* [WORK INSTRUCTION]: Starting with the line below that holds "The image size is (1060, 639)." and stopping after the line that holds "Visit the @theblaze handle", transcribe the lines exactly, leaving out all pictures.

(Stored data)
=== Begin Enclosure ===
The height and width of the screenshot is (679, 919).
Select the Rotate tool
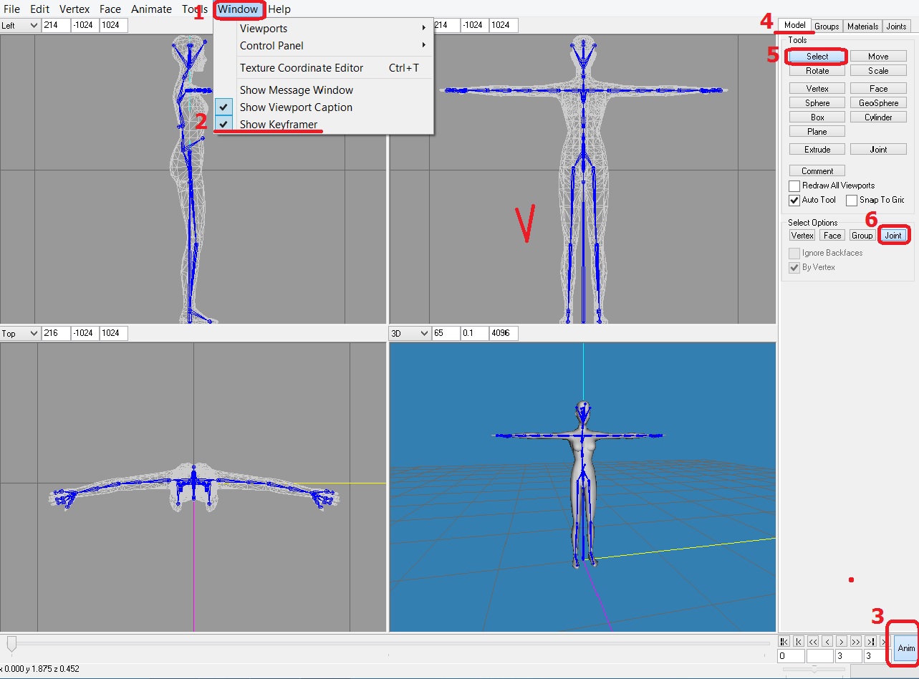[817, 71]
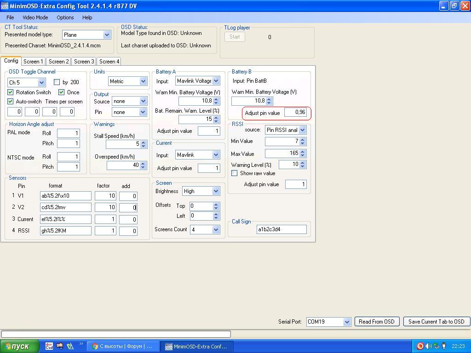Click the Call Sign text field
The image size is (471, 353).
(281, 229)
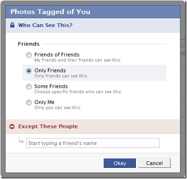Choose the Only Me radio button
Screen dimensions: 187x179
tap(29, 103)
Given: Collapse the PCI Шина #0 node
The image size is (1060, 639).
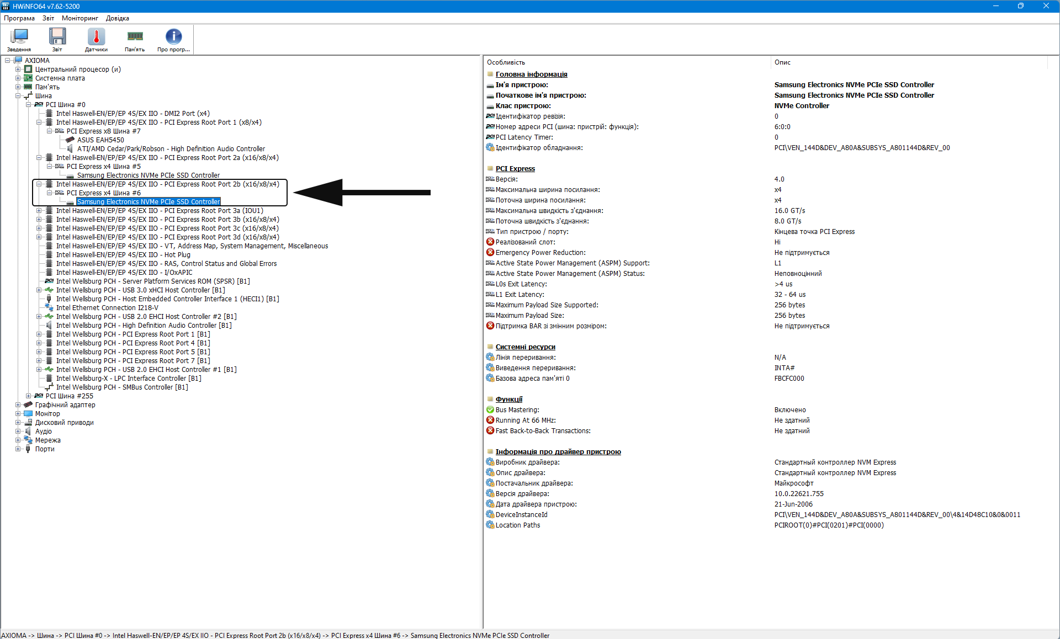Looking at the screenshot, I should pos(29,105).
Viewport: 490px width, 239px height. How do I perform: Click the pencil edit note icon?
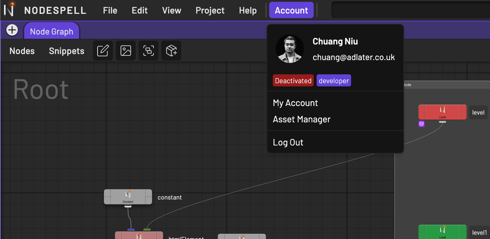point(103,51)
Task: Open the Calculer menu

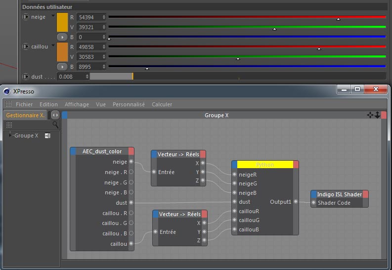Action: pyautogui.click(x=162, y=104)
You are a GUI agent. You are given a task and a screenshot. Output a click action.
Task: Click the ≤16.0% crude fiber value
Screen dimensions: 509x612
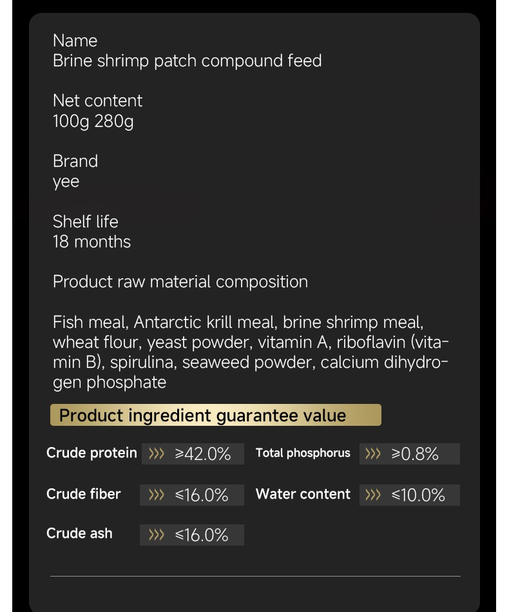(x=202, y=495)
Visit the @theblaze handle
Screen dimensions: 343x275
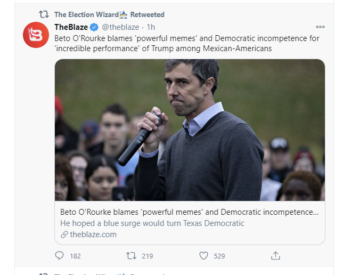click(120, 27)
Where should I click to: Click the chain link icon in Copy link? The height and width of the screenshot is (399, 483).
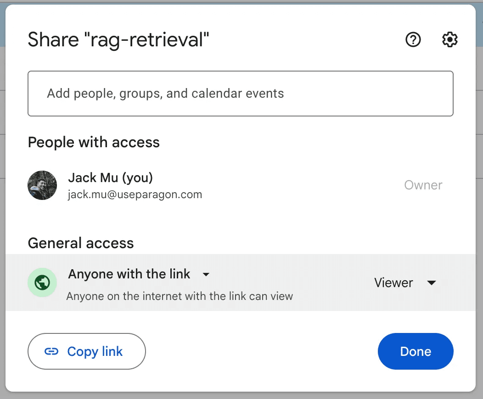(x=51, y=352)
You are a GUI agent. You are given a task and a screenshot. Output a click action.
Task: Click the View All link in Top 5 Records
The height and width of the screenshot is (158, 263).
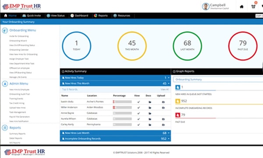164,89
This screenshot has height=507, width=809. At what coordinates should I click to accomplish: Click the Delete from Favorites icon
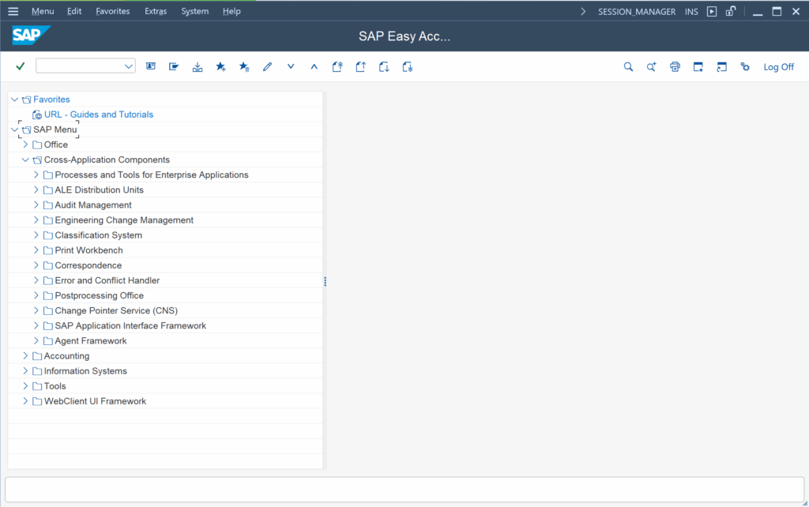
=== End Enclosure ===
* [TASK ANSWER]:
The image size is (1060, 639).
Looking at the screenshot, I should pos(29,105).
Viewport: 490px width, 239px height. How do I perform: Click the pencil edit note icon?
point(103,51)
Task: Open the Calculer menu

Action: pyautogui.click(x=162, y=104)
You are a GUI agent. You are given a task and a screenshot. Output a click action.
Task: Click the ≤16.0% crude fiber value
Screen dimensions: 509x612
(x=202, y=495)
Visit the @theblaze handle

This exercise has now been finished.